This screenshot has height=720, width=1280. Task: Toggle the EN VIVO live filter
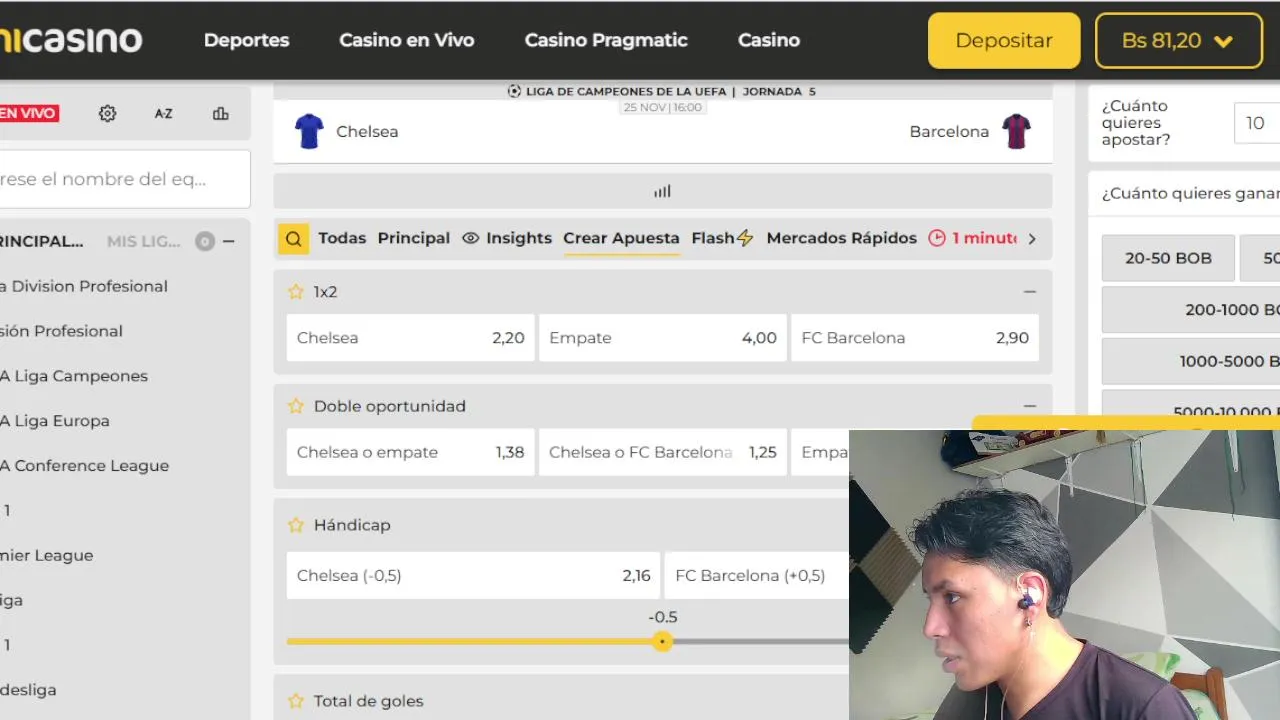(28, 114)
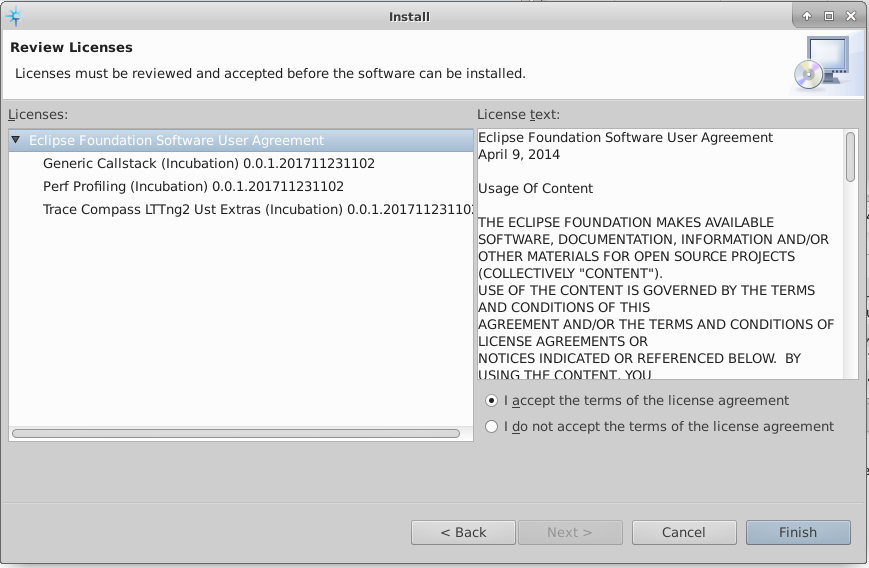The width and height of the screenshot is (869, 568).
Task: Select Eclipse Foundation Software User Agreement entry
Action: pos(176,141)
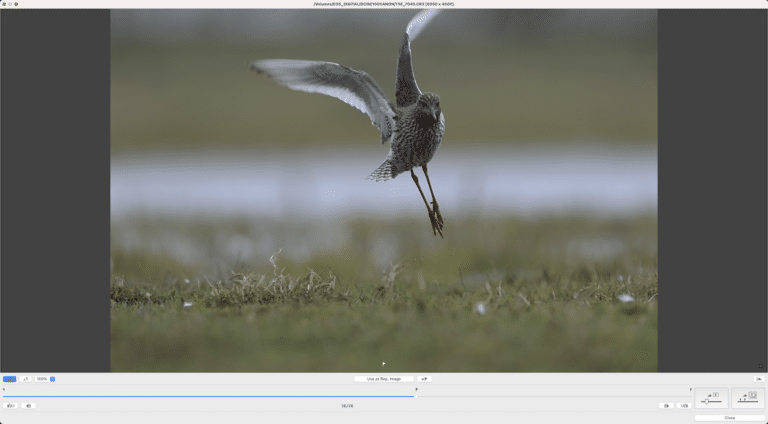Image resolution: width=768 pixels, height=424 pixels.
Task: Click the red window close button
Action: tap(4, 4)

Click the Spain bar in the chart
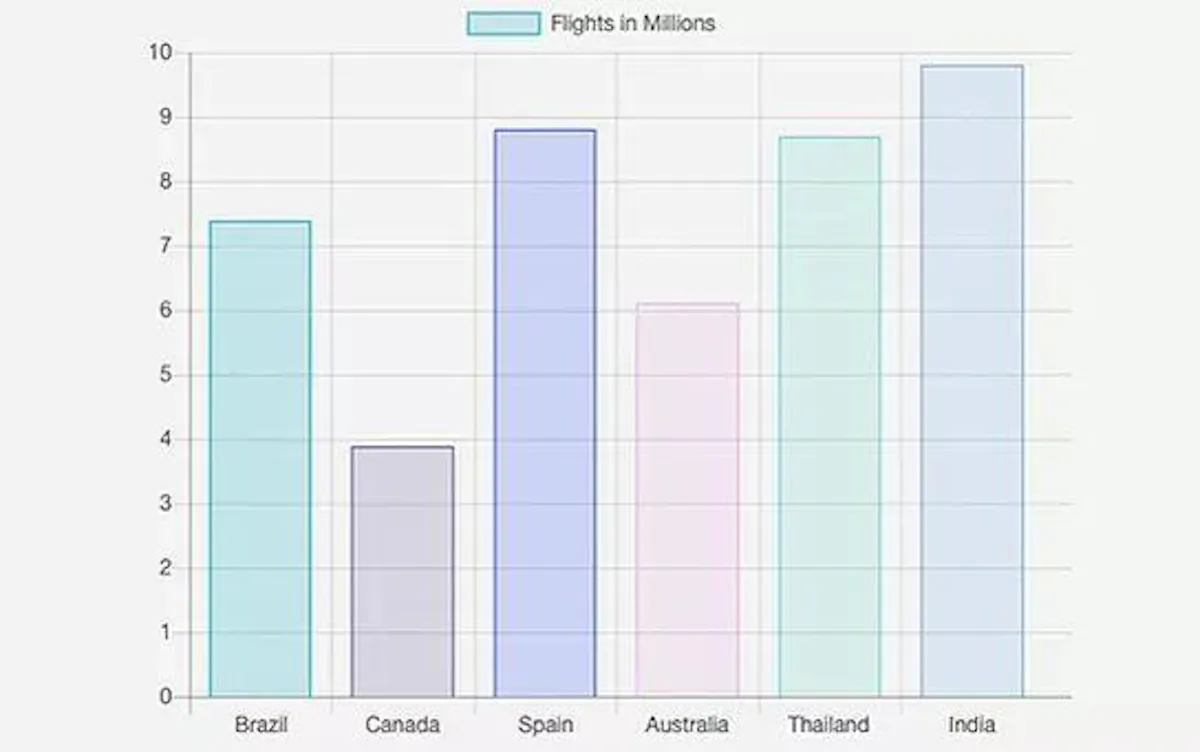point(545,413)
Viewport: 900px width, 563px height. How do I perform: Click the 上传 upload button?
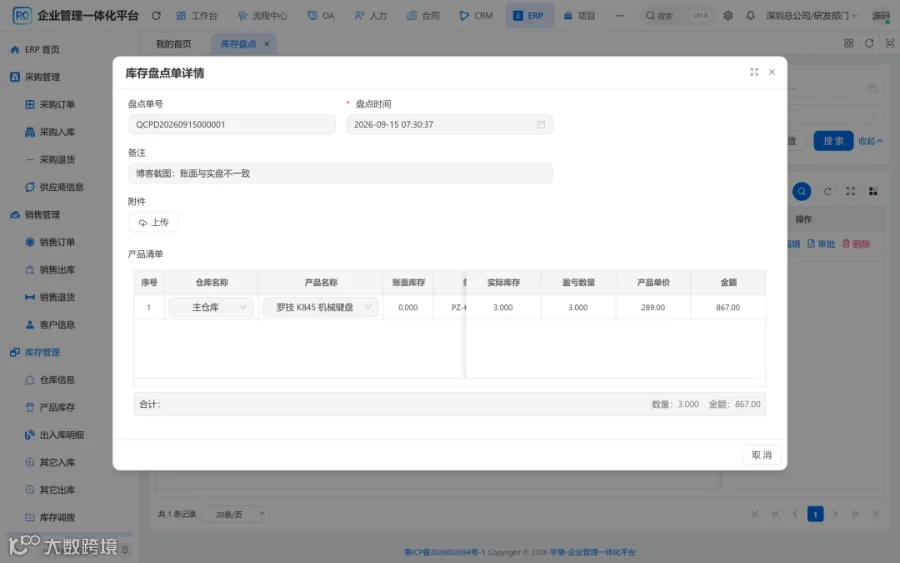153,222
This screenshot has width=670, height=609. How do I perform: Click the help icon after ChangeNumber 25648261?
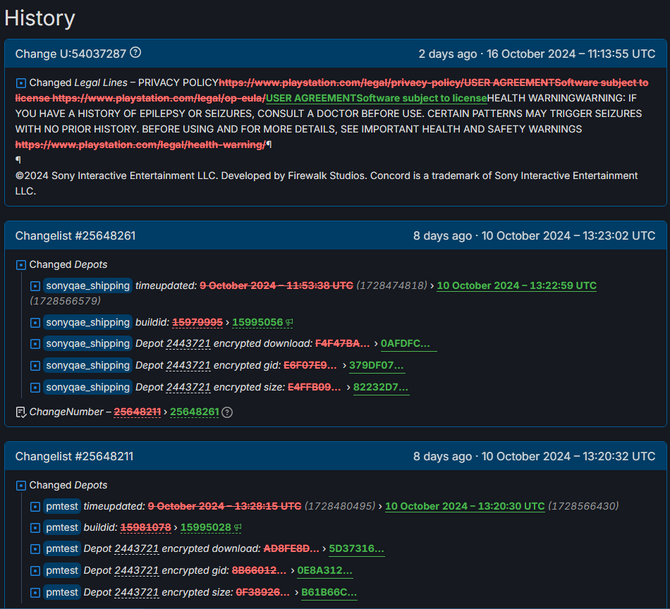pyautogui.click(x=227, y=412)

■ **Problem description**
Produce an exact copy of each line of data, skipping embedded images.

■ **Problem solution**
This screenshot has height=720, width=1280. Task: Toggle the EN VIVO live filter
(28, 114)
The width and height of the screenshot is (869, 568).
Task: Select Eclipse Foundation Software User Agreement entry
Action: pos(176,141)
Image resolution: width=768 pixels, height=424 pixels.
Task: Click the red window close button
Action: tap(4, 4)

Click the Spain bar in the chart
point(545,413)
Viewport: 900px width, 563px height. How do I perform: Click the 上传 upload button?
153,222
This screenshot has width=670, height=609. How do I perform: Click the help icon after ChangeNumber 25648261?
pyautogui.click(x=227, y=412)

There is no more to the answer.